The Government of Canada is not in the debt reduction business. They never have been. They never will be.
Governments create laws and establish rules and regulations to administer those laws. In some cases, they licence people pursuant to these laws to deal with very specific aspects of the law. The law most applicable to debt reduction in Canada is called the Bankruptcy and Insolvency Act. The people licensed to administer procedures pursuant to this law are trustees in bankruptcy.
In my opinion, it is quite a stretch to call a consumer proposal filed in accordance with the Bankruptcy and Insolvency Act as a “government debt relief program”. A consumer proposal may very well reduce your debt by 70%, but it is an arrangement made between yourself and the people you owe. The government’s role was to create the laws and licence the trustee that must administer the proposal on your behalf. None of these other consultants have a valid role. They are simply taking advantage of the fact that the average Canadian is unfamiliar with our insolvency laws.

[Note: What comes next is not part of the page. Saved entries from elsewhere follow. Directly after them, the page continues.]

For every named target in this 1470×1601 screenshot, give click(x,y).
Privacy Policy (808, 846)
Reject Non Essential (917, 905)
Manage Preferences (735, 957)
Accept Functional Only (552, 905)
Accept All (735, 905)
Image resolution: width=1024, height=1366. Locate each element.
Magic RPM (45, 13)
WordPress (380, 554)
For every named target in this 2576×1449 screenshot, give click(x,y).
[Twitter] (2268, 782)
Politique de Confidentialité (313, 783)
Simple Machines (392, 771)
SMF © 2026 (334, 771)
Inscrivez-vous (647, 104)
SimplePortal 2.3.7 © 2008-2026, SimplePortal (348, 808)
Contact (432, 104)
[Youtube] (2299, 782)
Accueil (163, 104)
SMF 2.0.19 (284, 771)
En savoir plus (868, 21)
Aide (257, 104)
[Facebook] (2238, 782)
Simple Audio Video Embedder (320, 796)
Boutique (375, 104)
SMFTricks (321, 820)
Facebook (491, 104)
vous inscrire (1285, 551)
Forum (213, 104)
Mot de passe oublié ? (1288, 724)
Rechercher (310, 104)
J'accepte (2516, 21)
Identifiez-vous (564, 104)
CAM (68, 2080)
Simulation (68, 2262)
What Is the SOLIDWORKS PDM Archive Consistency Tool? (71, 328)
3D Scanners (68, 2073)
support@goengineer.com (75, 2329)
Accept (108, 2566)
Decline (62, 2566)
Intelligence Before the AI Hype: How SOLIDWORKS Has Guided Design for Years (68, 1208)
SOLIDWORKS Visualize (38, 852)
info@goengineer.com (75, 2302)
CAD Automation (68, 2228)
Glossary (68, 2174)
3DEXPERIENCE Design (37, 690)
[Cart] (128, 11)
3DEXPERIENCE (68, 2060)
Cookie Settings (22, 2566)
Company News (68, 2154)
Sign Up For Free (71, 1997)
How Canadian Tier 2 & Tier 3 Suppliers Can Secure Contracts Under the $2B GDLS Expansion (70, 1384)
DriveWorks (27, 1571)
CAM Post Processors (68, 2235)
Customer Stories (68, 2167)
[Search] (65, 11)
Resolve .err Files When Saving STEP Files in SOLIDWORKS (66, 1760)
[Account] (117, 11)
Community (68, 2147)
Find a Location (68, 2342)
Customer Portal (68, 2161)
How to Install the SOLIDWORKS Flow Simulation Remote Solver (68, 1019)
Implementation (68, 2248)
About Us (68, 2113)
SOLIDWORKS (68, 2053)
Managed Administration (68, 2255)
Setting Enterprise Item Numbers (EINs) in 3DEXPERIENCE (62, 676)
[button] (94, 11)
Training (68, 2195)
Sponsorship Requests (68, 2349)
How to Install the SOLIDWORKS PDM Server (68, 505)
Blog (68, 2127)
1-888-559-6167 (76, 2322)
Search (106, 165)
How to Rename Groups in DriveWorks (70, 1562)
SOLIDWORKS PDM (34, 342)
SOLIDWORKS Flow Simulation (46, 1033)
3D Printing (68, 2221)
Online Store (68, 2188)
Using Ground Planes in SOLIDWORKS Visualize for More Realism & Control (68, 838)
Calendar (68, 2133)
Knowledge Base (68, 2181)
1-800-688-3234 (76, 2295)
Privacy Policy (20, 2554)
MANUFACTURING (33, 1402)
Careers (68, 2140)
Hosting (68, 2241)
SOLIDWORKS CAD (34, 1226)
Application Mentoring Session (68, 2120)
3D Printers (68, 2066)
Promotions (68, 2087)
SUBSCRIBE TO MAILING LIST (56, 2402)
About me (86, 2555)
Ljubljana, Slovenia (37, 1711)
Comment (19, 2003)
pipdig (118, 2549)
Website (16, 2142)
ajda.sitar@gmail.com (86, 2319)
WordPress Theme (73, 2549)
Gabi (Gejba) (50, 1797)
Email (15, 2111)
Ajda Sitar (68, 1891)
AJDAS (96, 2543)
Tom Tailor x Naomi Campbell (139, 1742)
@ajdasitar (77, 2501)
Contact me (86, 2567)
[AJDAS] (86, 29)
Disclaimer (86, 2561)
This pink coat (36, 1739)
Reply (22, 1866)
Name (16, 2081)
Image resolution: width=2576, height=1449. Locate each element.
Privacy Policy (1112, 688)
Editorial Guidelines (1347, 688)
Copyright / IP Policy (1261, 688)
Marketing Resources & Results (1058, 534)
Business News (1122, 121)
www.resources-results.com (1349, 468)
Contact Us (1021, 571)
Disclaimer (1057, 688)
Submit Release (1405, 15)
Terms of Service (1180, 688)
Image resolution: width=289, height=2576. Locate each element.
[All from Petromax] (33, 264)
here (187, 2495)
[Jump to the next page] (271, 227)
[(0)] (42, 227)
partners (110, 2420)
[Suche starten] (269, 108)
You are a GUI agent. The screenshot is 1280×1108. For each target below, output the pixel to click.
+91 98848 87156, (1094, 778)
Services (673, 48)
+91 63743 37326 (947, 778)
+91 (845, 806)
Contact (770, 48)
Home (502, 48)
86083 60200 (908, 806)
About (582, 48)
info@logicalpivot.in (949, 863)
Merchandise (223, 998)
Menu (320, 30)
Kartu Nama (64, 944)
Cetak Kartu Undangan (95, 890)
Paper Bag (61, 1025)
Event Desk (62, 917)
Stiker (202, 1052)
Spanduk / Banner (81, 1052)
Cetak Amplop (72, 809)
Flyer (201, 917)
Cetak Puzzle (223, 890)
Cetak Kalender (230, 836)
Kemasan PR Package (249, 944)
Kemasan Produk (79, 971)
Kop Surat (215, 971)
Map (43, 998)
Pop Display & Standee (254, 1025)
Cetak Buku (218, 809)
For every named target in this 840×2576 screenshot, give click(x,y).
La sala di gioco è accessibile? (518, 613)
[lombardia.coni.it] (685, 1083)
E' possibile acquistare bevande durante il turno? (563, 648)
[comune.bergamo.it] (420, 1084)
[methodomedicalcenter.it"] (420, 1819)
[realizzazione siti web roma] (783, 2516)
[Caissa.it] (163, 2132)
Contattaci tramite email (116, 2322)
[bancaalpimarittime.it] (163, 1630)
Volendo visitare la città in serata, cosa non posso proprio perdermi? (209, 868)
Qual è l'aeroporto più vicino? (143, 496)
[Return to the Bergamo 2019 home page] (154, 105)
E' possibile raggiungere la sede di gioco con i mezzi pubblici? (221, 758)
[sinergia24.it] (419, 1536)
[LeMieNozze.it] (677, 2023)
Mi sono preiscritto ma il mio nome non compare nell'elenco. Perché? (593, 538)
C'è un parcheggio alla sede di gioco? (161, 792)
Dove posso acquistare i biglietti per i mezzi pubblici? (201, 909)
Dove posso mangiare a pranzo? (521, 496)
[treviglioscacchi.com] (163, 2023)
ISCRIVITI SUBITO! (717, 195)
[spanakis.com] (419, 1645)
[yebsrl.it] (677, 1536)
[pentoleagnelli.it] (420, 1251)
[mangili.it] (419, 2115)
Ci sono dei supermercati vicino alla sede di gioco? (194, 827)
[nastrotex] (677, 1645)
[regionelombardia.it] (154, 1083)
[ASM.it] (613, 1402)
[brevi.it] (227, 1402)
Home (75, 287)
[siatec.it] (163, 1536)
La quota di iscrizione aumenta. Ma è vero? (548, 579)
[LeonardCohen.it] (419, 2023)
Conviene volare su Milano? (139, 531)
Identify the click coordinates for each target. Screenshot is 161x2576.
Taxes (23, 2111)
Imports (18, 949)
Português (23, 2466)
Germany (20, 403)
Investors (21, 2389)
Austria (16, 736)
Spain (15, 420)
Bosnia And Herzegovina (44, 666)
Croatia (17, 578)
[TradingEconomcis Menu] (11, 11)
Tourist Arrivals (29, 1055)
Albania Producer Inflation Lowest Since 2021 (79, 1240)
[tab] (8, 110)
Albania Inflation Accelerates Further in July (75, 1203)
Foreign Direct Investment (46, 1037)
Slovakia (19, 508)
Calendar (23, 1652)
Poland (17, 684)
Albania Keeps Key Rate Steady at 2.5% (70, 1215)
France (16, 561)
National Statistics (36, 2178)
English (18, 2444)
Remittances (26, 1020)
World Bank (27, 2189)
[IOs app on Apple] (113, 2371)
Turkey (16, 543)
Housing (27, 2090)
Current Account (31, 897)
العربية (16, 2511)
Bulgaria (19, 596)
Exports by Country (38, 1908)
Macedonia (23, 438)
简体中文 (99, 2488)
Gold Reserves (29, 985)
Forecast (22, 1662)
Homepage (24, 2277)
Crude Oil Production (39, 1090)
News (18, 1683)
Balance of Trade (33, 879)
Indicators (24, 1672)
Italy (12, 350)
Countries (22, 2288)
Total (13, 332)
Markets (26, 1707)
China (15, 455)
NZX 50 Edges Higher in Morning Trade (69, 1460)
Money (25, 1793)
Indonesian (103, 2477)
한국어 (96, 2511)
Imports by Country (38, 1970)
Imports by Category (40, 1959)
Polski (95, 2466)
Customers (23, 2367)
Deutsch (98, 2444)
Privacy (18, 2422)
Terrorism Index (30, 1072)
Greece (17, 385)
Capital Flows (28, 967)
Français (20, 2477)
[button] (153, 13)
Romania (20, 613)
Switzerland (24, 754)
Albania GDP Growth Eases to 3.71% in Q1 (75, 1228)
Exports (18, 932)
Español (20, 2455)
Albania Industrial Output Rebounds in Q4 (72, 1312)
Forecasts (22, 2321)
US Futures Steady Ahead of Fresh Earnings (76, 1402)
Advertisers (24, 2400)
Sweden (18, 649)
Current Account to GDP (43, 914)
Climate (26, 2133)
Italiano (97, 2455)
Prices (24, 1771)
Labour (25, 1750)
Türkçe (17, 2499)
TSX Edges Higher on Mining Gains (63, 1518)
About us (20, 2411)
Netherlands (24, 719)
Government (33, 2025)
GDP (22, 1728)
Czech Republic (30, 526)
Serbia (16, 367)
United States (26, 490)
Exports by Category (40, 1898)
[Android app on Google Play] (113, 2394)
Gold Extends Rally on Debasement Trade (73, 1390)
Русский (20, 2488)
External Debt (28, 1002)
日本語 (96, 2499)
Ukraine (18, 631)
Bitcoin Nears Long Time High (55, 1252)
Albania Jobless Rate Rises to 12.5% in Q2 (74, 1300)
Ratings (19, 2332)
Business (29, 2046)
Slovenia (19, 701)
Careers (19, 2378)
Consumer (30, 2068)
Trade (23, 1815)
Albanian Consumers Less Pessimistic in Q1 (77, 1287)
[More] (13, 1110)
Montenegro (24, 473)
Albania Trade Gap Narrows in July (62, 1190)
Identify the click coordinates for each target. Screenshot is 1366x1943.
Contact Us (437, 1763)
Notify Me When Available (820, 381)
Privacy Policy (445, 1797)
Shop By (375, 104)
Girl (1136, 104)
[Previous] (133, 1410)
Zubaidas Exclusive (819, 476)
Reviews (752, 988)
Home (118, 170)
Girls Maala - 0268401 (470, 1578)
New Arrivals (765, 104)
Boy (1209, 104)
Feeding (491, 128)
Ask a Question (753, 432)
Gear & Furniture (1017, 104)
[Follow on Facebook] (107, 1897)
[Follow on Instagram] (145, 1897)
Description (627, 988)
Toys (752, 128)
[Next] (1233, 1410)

It certainly sounds better to say “government relief program” than to tell someone they need to see a bankruptcy trustee. There are trustees now referring to themselves as “officers of the Court,” rather than use the title trustee. The name is not incorrect, trustees are officers of the Court, restricted to the administration of insolvency related matters. Trustees are not lawyers – they cannot deal with matters beyond insolvency. “Officers of the Court” is simply a softer sell to the public.
Why should you care about this? First, if you find yourself in financial trouble you want to know who you can turn to in order to resolve your problems. The last thing anyone needs is to pay extra consulting fees when money is already tight. Second, it causes confusion in the marketplace. Debt consultants, credit counsellors, Officers of the Court, proposal administrators, bankruptcy trustees. Which of these are legitimate? Which are scammers? How do you figure it out?
The best advice we can give is to ask some very simple questions to whomever you are thinking about dealing with:
- Is the solution to my financial problems a consumer proposal?
- Are you a licensed trustee (the only people permitted by law to file a consumer proposal)?
- If you are not a licensed trustee, why am I paying you a fee?
You should also know, if you are dealing with a licensed trustee then they should not be requiring you to pay any fees before you actually file the consumer proposal. In addition, any fees you pay when you file should be applied directly to the cost of filing the proposal – trustees are not entitled to “consulting fees” before you file. All of your payments are to be applied to your proposal – that’s the law.